Functional neuroimaging predictors of self-reported psychotic symptoms in adolescents

Year
2017
Type(s)
Author(s)
Bourque, Josiane and Spechler, Philip A and Potvin, Stéphane and Whelan, Robert and Banaschewski, Tobias and Bokde, Arun LW and Bromberg, Uli and Büchel, Christian and Quinlan, Erin Burke and Desrivières, Sylvane and others
Source
American Journal of Psychiatry, 2017
Url
http://ajp.psychiatryonline.org/doi/abs/10.1176/appi.ajp.2017.16080897

This study investigated the neural correlates of psychotic-like experiences in youths during tasks involving inhibitory control, reward anticipation, and emotion processing. A secondary aim was to test whether these neurofunctional correlates of risk were predictive of psychotic symptoms 2 years later.
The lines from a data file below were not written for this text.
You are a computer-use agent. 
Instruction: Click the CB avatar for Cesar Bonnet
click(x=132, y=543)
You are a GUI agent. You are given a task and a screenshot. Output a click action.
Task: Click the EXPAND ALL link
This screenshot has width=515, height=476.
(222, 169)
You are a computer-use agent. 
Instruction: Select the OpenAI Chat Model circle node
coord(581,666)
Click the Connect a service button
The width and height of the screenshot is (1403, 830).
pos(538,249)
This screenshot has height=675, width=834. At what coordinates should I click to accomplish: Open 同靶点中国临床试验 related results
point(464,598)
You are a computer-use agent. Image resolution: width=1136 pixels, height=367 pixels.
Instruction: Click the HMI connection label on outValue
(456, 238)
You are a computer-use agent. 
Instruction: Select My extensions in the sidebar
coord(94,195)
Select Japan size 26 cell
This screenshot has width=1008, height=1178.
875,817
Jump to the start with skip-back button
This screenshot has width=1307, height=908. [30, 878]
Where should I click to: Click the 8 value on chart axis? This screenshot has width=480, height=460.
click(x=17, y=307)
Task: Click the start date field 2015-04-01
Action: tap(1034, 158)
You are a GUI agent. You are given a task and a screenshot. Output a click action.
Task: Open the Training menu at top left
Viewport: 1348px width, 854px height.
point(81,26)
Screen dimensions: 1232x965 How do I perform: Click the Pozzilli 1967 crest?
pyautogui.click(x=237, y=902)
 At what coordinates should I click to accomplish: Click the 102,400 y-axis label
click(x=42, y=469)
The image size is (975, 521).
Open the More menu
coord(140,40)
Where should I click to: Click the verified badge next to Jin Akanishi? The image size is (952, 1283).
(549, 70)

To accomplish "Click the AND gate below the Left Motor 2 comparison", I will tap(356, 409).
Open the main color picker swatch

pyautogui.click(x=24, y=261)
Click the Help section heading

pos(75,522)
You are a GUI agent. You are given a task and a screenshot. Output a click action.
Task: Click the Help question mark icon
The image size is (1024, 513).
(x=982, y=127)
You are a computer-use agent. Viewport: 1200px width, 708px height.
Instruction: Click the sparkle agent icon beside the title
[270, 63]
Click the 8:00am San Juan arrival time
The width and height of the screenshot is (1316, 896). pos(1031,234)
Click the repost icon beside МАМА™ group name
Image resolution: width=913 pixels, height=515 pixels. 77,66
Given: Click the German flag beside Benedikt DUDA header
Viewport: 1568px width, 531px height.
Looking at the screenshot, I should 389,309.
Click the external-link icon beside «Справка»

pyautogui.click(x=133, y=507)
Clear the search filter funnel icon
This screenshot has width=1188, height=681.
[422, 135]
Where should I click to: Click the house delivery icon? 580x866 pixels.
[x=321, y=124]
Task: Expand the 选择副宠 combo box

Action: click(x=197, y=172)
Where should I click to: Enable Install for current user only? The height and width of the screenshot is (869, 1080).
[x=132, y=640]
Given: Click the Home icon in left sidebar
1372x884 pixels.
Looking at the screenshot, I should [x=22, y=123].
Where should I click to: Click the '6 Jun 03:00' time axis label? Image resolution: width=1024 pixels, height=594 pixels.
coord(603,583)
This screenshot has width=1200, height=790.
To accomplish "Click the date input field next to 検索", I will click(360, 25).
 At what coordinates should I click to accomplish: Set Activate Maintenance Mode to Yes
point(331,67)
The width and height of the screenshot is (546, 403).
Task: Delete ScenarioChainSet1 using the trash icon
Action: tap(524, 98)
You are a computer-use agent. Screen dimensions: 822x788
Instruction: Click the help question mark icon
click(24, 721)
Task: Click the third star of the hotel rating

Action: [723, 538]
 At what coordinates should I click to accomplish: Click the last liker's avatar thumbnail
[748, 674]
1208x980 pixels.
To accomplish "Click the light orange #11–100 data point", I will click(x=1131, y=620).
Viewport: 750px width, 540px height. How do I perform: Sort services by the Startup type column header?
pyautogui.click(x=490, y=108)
Functional imaging responses to three paradigms—the stop-signal, monetary incentive delay, and faces tasks—were collected in youths at age 14, as part of the IMAGEN study. At baseline, youths from London and Dublin sites were assessed on psychotic-like experiences, and those reporting significant experiences were compared with matched control subjects. Significant brain activity differences between the groups were used to predict, with cross-validation, the presence of psychotic symptoms in the context of mood fluctuation at age 16, assessed in the full sample. These prediction analyses were conducted with the London-Dublin subsample (N=246) and the full sample (N=1,196).

Relative to control subjects, youths reporting psychotic-like experiences showed increased hippocampus/amygdala activity during processing of neutral faces and reduced dorsolateral prefrontal activity during failed inhibition. The most prominent regional difference for classifying 16-year-olds with mood fluctuation and psychotic symptoms relative to the control groups (those with mood fluctuations but no psychotic symptoms and those with no mood symptoms) was hyperactivation of the hippocampus/amygdala, when controlling for baseline psychotic-like experiences and cannabis use.

The results stress the importance of the limbic network’s increased response to neutral facial stimuli as a marker of the extended psychosis phenotype. These findings might help to guide early intervention strategies for at-risk youths.